Crystal Palace manager Roy Hodgson said Thursday he feels vindicated by the two-match ban handed to Everton striker Oumar Niasse for diving and hopes that it deters others. The Senegalese striker became the first Premier League player to be punished under new Football Association rules that allow retrospective action for diving.
The controversial penalty won by Niasse in Saturday’s 2-2 draw with Palace led to a charge and Everton’s appeal against it was rejected. Niasse scored Everton’s second equalizer to rub salt into Palace’s wounds. “We thought it wasn’t a penalty because he had dived and I suppose I’m grateful to have been shown that my judgement isn’t as bad as all that when it comes to these matters,” said Hodgson, whose side are rock bottom of the Premier League.

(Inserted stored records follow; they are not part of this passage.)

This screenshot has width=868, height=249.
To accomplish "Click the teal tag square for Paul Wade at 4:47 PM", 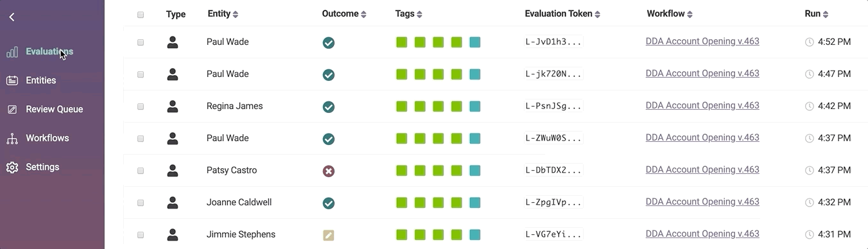I will coord(475,74).
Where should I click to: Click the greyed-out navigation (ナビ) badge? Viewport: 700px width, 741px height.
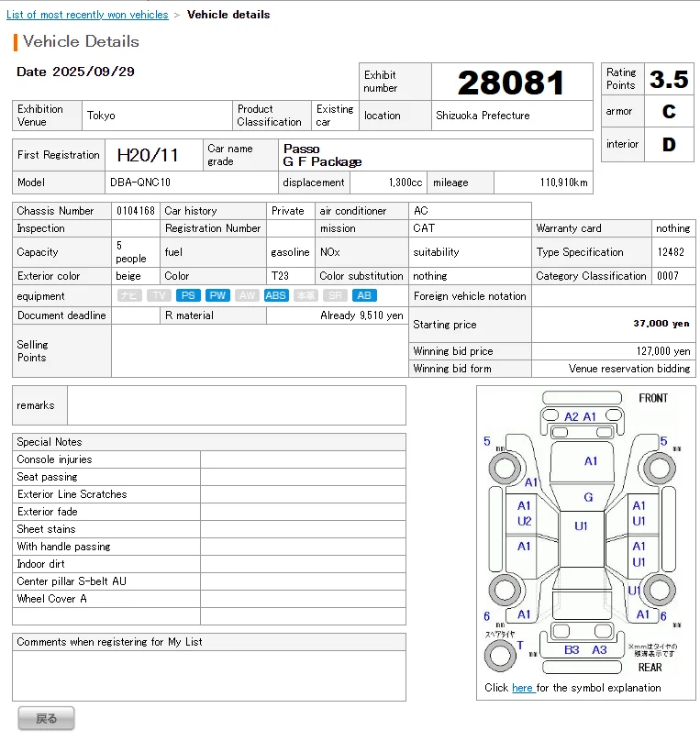pos(128,295)
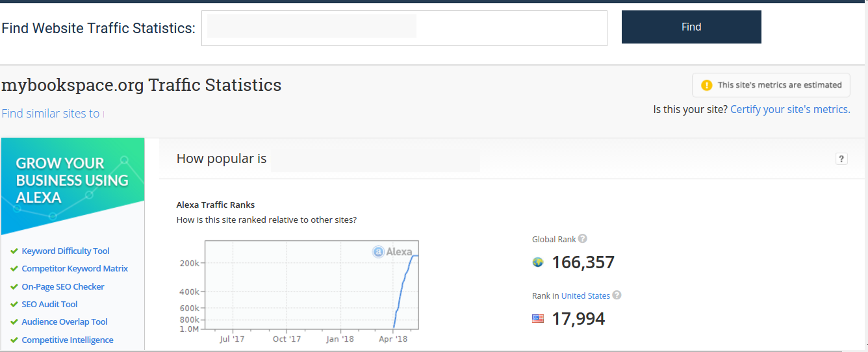868x352 pixels.
Task: Open the Competitive Intelligence link
Action: tap(68, 340)
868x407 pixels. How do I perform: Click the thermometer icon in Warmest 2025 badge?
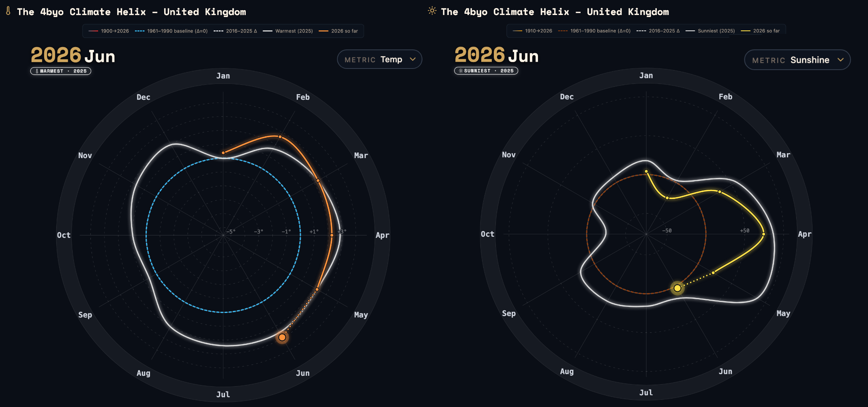coord(37,71)
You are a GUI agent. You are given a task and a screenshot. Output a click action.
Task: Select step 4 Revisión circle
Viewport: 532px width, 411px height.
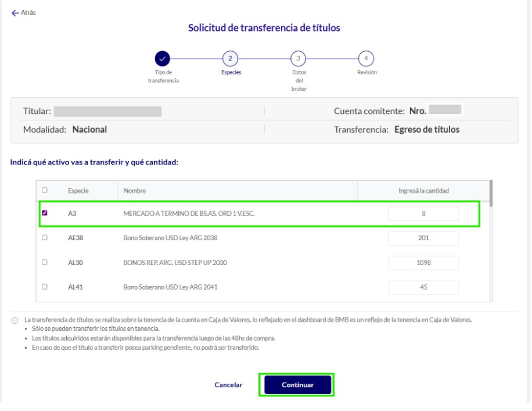coord(365,58)
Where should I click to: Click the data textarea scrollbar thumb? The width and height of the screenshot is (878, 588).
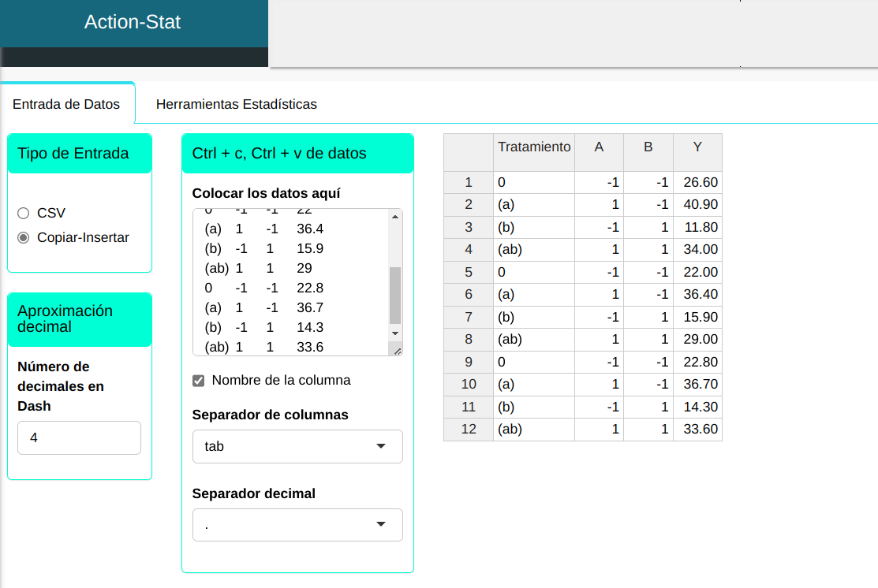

“I respect the decision (the FA) have made but it doesn’t help us a great deal because it would have been nicer if the penalty hadn’t been given.” Hodgson, whose side host fellow stragglers Stoke City on Saturday, hopes Niasse’s punishment will act as a deterrent to other players.
“All of these things make players think about diving,” he said. “When you have matches where it’s discussed afterwards and experts on the TV state their case, of course it has an effect but you have to be very careful with diving.
“There are situations where the dive is less pronounced than others. There are ones where players lose their balance and it isn’t a penalty. You have to be very careful, it’s very nuanced.”